Yes Congress can amend the Constitution but only 17 amendments have been added with the over 11,000 proposals. Also in the scenario, the states are not mentioned at all with the "rule change." Amendments need a 3/4 majority from all of the states as well so the power is not solely vested in the federal legislature branch. The rules can change but not as often as if the power was as important as it is being argued to be.

1 point

The whole purpose of the Presidency is to enforce the laws passed by Congress in a formal setting. If the president does not want to enforce a law, they do not have to enforce it. Prime example would be the aforementioned War Powers Act which the president views as unconstitutional and does not enforce it. This can be done with any legislation, with a lack of enforcement it is only a piece of paper.

1 point

The War Powers Act is seen as unconstitutional in the president's eyes basically ignoring the law completely. The president executes laws and enforces them so if they were to disagree a law, they do not have to enforce it.
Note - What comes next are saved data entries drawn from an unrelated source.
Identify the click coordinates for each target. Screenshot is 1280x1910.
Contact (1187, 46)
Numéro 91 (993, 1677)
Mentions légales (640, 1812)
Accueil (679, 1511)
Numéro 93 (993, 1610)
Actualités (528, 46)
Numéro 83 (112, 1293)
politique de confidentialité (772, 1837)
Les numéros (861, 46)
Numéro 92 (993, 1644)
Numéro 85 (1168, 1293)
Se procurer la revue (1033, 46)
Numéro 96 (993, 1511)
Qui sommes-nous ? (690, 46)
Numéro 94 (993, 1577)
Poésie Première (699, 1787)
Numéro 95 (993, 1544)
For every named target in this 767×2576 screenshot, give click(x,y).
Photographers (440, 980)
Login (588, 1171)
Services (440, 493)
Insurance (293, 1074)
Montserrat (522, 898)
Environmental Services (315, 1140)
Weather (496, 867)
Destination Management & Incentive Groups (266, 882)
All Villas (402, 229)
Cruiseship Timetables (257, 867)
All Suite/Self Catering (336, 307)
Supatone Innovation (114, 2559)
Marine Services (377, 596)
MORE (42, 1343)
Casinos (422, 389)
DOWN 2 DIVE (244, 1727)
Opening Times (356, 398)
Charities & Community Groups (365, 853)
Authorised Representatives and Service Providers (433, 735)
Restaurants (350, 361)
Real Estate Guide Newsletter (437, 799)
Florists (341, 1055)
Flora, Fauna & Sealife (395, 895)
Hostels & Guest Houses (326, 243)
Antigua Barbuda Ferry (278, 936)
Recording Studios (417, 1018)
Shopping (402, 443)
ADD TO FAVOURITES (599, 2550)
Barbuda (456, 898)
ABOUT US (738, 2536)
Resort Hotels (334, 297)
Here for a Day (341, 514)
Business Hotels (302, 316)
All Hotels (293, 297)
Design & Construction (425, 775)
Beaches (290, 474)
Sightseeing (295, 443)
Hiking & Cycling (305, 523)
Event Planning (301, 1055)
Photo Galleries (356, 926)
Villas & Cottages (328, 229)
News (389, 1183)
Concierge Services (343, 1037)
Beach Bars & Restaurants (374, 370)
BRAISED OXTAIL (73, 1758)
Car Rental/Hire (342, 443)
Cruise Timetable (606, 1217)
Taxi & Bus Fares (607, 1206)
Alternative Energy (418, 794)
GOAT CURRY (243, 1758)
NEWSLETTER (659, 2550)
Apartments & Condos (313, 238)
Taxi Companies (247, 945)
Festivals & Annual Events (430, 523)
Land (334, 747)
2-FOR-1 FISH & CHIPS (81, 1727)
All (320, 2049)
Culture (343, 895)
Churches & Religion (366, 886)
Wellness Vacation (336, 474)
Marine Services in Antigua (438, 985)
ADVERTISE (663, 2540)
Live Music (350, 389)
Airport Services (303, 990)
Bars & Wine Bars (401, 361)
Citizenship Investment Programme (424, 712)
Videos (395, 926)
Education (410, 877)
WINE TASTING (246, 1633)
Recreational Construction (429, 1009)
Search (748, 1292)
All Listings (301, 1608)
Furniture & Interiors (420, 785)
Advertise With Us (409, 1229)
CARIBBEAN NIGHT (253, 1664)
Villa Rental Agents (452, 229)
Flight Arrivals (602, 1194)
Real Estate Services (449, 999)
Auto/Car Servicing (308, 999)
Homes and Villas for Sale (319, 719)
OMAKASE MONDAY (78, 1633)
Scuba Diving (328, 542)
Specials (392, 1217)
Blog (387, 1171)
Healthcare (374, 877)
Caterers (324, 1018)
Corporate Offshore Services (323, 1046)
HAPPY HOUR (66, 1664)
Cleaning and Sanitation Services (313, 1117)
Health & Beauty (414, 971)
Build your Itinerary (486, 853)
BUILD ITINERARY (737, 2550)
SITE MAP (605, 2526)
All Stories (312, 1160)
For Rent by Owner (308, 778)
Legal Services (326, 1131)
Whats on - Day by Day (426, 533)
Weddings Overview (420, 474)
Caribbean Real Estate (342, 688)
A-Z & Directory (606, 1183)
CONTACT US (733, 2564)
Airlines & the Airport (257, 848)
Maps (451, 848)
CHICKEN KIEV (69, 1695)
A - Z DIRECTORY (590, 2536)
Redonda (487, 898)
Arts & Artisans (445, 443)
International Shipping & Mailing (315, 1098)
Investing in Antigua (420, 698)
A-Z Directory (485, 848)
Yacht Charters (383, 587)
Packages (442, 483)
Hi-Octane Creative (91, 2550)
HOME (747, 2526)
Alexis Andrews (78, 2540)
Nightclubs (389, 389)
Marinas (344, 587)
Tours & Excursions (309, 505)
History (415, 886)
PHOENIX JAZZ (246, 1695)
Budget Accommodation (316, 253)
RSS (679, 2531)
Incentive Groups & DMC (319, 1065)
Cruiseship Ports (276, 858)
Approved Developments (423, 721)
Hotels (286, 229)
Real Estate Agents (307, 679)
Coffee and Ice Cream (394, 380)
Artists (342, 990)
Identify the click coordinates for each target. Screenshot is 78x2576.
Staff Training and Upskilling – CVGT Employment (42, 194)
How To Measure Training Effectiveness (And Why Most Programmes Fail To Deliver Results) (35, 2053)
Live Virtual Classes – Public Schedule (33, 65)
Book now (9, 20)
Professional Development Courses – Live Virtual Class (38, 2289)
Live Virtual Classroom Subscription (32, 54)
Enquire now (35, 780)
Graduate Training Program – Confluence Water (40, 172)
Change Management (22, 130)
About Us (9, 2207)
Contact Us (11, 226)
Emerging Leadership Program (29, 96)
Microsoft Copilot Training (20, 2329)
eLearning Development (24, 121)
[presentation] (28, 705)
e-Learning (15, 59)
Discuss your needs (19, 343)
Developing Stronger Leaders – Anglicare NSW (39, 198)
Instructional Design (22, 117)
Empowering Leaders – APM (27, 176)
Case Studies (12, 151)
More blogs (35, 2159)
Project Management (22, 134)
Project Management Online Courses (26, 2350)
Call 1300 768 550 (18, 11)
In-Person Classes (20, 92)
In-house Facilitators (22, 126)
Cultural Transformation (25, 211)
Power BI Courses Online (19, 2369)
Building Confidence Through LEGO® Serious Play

Simply, a president does not have to enforce the laws essentially wiping the legislative clean.

Tuff__Demon(15) Clarified
1 point

Congress does not have to declare war to continue funding troops but they do have the power to fund the military and deny funding virtually ending the skirmish.

1 point

Executive orders are a strong power used often in the time of a divided government. They have become more powerful since division becomes more prevalent. These orders hold the same enforcement power as any bill passed in Congress; however, they can become void when the next president assumes the presidency. The orders are becoming increasingly more effective for a short time use often used by presidents to fulfill their campaign promises. They are terrible for a long term change. This does not mean that the idea behind the order could not be turned into a law that becomes permanent; there just needs to be enough public support for the bill. This is how the executive branch has grown so powerful, creating change for 4 to 8 years then leaving office with their orders never to be seen again.

1 point

When the mention of killing agencies is brought, there are many unspoken responsibilities held by the federal agencies that go unnoticed by the general public or candidates who are advocating for the cutting of agencies like the Department of Energy. The Power of the Purse is talking about taxing bills starting exclusively in the House of Representatives and

a slight mention of how budgets are made;however, the federal budget is a co-effort from the President and Congress. The president presents a budget plan to Congress which in turn they can ratify through both houses and require the president's approval.

1 point

In Nixon's case, there was such a public disdain towards him that even his own party decided to turn against him. Most impeachments require that defendant's party turn against them in order to go through with the trial and charges. Like before, this is going to become less likely within a divided government and as government officials become more partisan. So to make the argument that impeachment is open to executive officials without the turning of their party is a false one.

1 point

The power to veto any legislation passed through Congress. There are two types of vetoes that the president holds, pocket vetoes and vetoes. Pocket Vetoes are used when the President refuses to sign a bill for 10 days and the bill dies on his desk. Vetoes are more commonly used and are a more formal denial of that proposed legislation. Congress has the power to override a veto with a 2/3 majority in both chambers; however, this is becoming less and less likely with a divided government, political parties controlling one part of the government while the other controls another. Most overridden vetoes occurred with a less divided government. Only 11% of vetoes have been overridden. If this power is so important, why has it not been used more?

1 point

The basic human rights would be reserved in the structure of the government setup by the Constitution. Federalist believed that listing out the rights would limit them. This very philosophy is why the Constitution goes into so much detail when describing the powers of the federal government so that if they do something out of line the people can call them out on it. Another fact remains, that the list of their powers limited the government but also allowed for any rights not listed are specifically to be granted to the people and state government. Out of 11,000 amendments proposed only 17 have been added since 130 years ago showing that it is near impossible to add new rights to the Constitution.

1 point

If the federal government lacked taxing power, they could not fund programs like Social Security, Federal Armies, Infrastructure Construction, etc. You would not have roads to drive on or sidewalks to walk on if the government had no taxing power. Our tax system that the Federalist founded allowed the states democratically elected representatives to decide on the method of tax collection.